Ecran somnambule, création qui fait suite à une commande de Boris Charmatz dans le cadre du projet Rebutoh au Musée de la danse, à Rennes, se développe à partir du solo de la danseuse allemande Mary Wigman, Hexentanz /Danse de la sorcière (1914), qui marque l’avènement de la danse moderne. Pas d’écran ou de projection filmique pour la performance de Latifa Laâbissi : au fur et à mesure du déploiement de cette danse hallucinée, il devient évident que c’est le corps même de la danseuse qui est l’écran des projections troubles de notre imaginaire sur une époque charnière de l’histoire du 20ème siècle.
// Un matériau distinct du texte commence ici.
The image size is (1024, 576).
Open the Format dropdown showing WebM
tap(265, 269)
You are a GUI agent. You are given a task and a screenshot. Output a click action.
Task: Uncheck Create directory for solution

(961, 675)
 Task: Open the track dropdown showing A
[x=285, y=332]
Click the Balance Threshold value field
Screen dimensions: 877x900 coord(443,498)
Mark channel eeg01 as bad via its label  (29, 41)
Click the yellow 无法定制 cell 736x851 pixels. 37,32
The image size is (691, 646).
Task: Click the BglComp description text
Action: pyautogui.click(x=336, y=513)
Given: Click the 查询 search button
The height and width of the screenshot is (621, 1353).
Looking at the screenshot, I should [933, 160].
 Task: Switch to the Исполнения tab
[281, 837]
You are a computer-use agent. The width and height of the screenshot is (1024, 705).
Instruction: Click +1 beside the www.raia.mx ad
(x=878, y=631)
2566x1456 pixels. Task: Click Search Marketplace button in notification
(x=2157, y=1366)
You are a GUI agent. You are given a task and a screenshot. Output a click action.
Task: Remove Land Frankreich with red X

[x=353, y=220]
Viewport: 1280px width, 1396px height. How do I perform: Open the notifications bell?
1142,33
Le point de départ de ce travail consiste en un extrait filmique réalisé en 1930, un enregistrement d’1 minute 40 secondes, qui a marqué l’esprit de plusieurs générations de danseurs et amateurs d’art. La chorégraphe étire ces instants au maximum, y trouve la matière pour un solo d’une trentaine de minutes. Son exploit est remarquable à plus d’un titre. Il y a certes cette esthétique si fortement marquée, dite d’expression, dont elle semble avoir intégré les ressorts, repoussante et fascinante à la fois dans ses gestes de déchirure et ses poses hiératiques. Elle parvient par moments à reproduire toute la force de subjugation d’un être hybride, désarticulé, aux membres enchevêtrés, animé par des tensions inhumaines, être qui faisait signe devant ses contemporains vers un ailleurs ambivalent et inquiétant. En fine connaisseuse d’une époque à laquelle elle consacrait une de ses premières créations – en 2001 déjà, Phasmes invoquait Dore Hoyer, Valeska Gert et Mary Wigman –, et subtile exploratrice des liens souterrains qui se nouent entre histoire des représentations et imaginaire collectif, Latifa Laäbissi réussit, dans un même mouvement, sans doute par sa fidélité à l’original, à maintenir ouverte et active la béance qui nous sépare de ce temps des origines. Le hors-champ a toujours une importance capitale dans ses travaux. Pour Ecran somnambule, il se situe dans l’imaginaire des spectateurs. Tout en faisant l’économie des mécanismes faciles et attendus de mise en perspective historique, comme l’humour ou le grossissement des traits, la chorégraphe arrive à nous faire sentir l’évidence d’une impossibilité foncière de cette mise en présence. C’est le même corps qui incarne et fait aussi écran, occulte, rend manifeste une séparation, convoque et accueille toute l’histoire culturelle et sociale avec ses traumas qui se nichent dans ce gap insurmontable. Par ses détours dans les tréfonds d’un corps résultant d’un secret alliage entre le souvenir, le fantasme et le vécu, L’écran somnambule de Latifa Laâbissi nous pousse avant tout à une prise de conscience de l’ici et maintenant de notre situation dans le monde.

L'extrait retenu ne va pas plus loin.